First off, the book makes a compelling argument for converting proprietary RAW camera formats to the open source Adobe DNG image format. The big advantage I see is to never again have to deal with those pesky sidecar files where all your edits are stored. DNG incorporates the adjustment data in the image file—all other formats keep the data in a separate XMP file that needs to travel with the image file. If you move your files around only in Bridge or Photoshop, the sidecars travel automatically. But Bridge is a truly lousy file manager. If you use anything else to move a file, you have to make sure you manually move the sidecar file too. Never, ever, however, select in the Preferences to keep the data in a central database instead of in sidecar files. It means your RAW adjustments will never travel into your back-up archive, or to any other computer.
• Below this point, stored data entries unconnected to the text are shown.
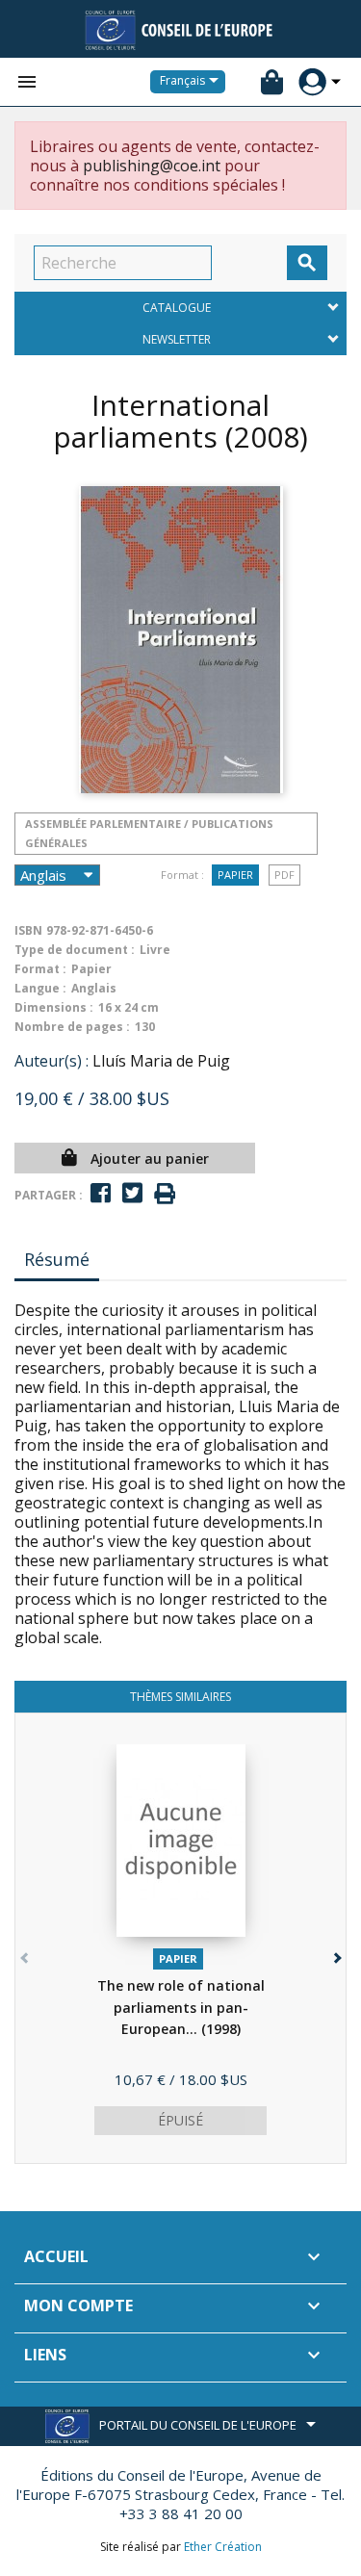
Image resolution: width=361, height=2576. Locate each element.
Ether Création (223, 2546)
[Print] (164, 1194)
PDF (284, 874)
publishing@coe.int (151, 165)
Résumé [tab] (57, 1259)
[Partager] (100, 1193)
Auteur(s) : (51, 1060)
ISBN (28, 930)
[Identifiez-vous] (312, 82)
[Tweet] (132, 1193)
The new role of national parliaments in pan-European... (181, 2007)
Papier (235, 874)
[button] (335, 1953)
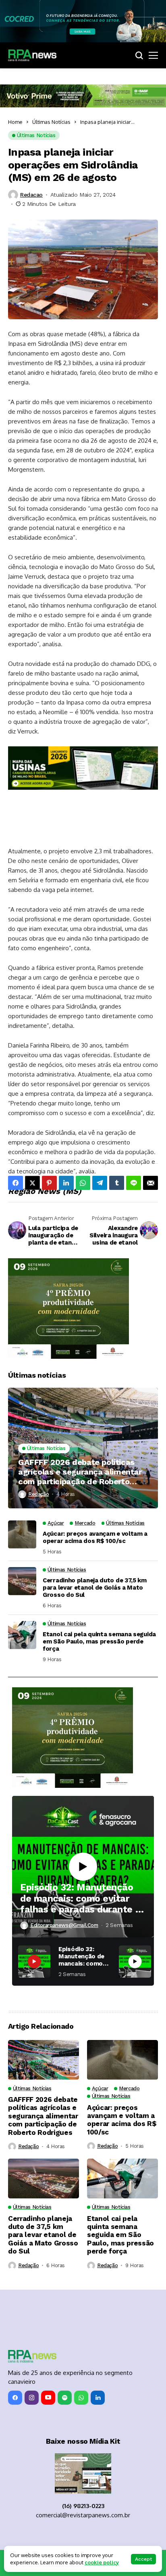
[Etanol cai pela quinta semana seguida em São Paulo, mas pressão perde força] (22, 1635)
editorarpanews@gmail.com (64, 1925)
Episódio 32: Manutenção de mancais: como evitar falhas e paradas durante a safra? (80, 1898)
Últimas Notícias (51, 122)
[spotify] (65, 2398)
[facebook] (15, 2398)
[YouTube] (48, 2398)
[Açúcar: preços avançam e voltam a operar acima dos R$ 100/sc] (22, 1534)
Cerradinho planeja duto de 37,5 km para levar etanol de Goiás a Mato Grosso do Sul (95, 1587)
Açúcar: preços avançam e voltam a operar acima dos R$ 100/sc (95, 1537)
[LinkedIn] (98, 2398)
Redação (38, 1494)
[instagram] (32, 2398)
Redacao (31, 194)
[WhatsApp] (81, 2398)
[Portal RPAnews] (32, 55)
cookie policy (102, 2562)
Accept (143, 2559)
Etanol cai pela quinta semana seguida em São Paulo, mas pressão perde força (99, 1641)
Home (15, 122)
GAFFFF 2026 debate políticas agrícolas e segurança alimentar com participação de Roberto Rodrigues (80, 1471)
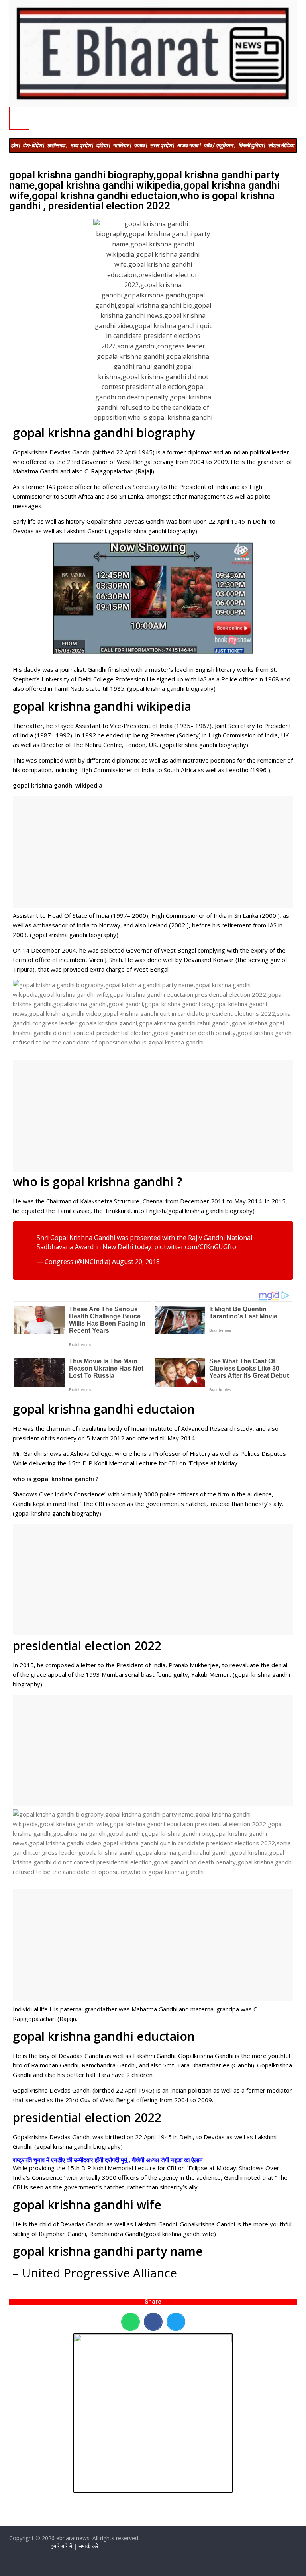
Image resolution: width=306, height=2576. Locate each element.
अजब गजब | (189, 145)
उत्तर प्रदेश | (162, 145)
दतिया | (103, 145)
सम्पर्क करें (88, 2546)
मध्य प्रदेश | (81, 145)
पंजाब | (140, 145)
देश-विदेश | (33, 145)
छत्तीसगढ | (57, 145)
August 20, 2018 (136, 1261)
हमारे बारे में (61, 2546)
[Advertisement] (153, 852)
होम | (15, 145)
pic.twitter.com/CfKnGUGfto (195, 1246)
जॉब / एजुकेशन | (219, 145)
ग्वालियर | (122, 145)
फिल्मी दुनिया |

Since I had to learn this new version of Photoshop eventually, I edited this massive University of Chicago shoot in Bridge. I don’t quite understand the implications of this (and apparently there are some), but Bridge operates on two modes, which explains my frustration about getting dumped into Photoshop inadvertently when I’m processing. If in Bridge you select a file and press Enter, you’ve opened the RAW convertor in Photoshop. If you open a image by double clicking, you’ve opened the RAW convertor in Bridge. Tomorrow I’ll be able to tell you what the difference is. Right now I haven’t a clue.